Final answer:
The modular equation 7 ≡ 5 mod 10 is solved by finding the smallest positive integer x such that 7 + x leaves a remainder of 5 when divided by 10. The solution is x = 8, since 15 (7 + 8) divided by 10 leaves a remainder of 5.
Step-by-step explanation:
To solve the modular equation 7 ≡ 5 mod 10, we need to find the smallest positive integer x such that when 7 is divided by 10, the remainder is 5. The solution to this particular equation is quite straightforward because 7 is already less than 10 and we can quickly see what x needs to be added to 7 to make it leave a remainder of 5 when divided by 10.
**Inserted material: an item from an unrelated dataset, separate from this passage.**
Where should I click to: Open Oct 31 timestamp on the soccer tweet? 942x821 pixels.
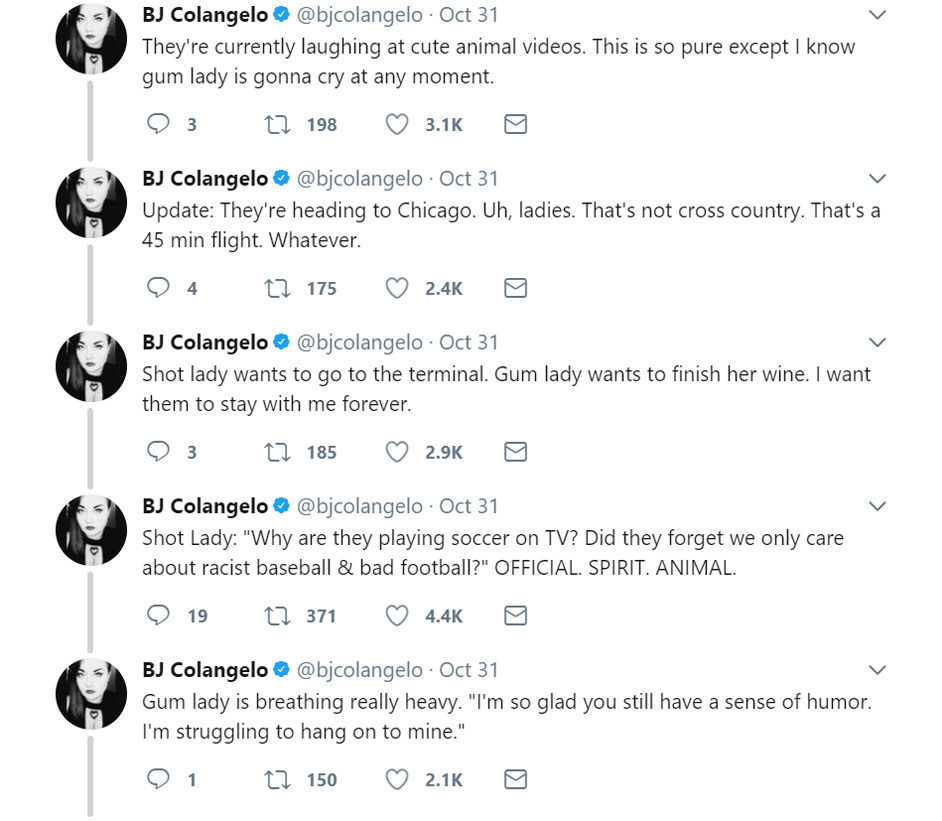click(x=468, y=507)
The equation asks for x where 7 + x ≡ 5 mod 10. Since 7 + 3 = 10, and 10 leaves a remainder of 0 when divided by 10, we need to go 5 steps further to get a remainder of 5. Thus, 7 + 8 = 15 is the smallest positive solution since 15 divided by 10 leaves a remainder of 5.
So, x = 8 is the correct solution. It's always important to check the answer to ensure it's reasonable. In this case, we can see that 15 does indeed leave a remainder of 5 when divided by 10, confirming that our solution is reasonable and x = 8 is the smallest positive solution as required.